▸ **WORK INSTRUCTIONS**: Give back every line of the material below that has the string "will".

# # # # # # #

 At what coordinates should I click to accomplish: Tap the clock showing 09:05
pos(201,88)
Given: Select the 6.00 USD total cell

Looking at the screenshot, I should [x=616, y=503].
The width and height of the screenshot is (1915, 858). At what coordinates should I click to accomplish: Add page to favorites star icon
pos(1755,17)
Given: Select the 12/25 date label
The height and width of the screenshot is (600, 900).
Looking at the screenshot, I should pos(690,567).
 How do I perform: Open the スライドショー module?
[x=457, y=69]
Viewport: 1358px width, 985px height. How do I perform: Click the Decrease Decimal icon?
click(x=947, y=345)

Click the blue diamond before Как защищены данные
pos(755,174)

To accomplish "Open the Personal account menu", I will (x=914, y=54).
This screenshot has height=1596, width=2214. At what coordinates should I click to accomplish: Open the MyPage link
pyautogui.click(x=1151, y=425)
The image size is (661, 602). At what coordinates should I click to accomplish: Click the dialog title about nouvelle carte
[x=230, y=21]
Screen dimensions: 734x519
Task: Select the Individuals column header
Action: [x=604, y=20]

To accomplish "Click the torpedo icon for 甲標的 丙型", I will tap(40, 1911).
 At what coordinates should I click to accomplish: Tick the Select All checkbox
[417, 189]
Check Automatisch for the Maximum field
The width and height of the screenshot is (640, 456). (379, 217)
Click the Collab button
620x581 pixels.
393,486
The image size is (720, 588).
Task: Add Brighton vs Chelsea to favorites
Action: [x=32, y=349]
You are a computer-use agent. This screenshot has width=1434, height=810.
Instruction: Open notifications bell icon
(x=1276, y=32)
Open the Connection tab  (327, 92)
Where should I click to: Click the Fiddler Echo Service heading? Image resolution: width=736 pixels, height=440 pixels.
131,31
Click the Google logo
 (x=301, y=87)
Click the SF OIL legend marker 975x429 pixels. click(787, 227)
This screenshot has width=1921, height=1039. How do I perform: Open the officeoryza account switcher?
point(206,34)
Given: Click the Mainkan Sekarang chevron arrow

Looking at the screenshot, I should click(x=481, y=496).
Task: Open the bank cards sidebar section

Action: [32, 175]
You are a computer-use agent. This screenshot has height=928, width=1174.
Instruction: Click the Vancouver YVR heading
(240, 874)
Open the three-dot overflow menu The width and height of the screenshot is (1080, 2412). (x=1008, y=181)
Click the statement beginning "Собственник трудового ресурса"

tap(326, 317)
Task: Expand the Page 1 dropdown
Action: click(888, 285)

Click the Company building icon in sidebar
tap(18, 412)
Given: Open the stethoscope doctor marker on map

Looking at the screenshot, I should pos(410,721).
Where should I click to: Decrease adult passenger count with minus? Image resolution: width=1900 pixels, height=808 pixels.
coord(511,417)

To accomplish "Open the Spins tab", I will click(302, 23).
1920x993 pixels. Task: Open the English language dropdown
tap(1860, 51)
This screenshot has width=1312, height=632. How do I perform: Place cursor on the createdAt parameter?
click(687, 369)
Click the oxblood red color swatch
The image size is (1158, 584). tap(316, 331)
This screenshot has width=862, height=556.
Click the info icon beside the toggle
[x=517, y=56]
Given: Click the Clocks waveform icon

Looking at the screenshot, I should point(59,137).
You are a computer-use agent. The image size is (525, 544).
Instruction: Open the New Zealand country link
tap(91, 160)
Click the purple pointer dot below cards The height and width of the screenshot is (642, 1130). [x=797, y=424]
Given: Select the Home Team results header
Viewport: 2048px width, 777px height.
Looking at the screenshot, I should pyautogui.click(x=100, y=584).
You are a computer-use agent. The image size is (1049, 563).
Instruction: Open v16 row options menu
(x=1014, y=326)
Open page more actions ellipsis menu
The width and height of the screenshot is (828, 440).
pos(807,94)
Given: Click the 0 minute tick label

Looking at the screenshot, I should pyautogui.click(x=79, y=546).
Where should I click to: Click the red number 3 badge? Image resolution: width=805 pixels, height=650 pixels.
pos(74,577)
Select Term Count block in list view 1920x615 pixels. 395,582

# # # # # # #

▸ **EXERCISE RESULT**:
To accomplish "Open the Personal account menu", I will (x=914, y=54).
To accomplish "Click the torpedo icon for 甲標的 丙型", I will tap(40, 1911).
To accomplish "Open the Spins tab", I will click(302, 23).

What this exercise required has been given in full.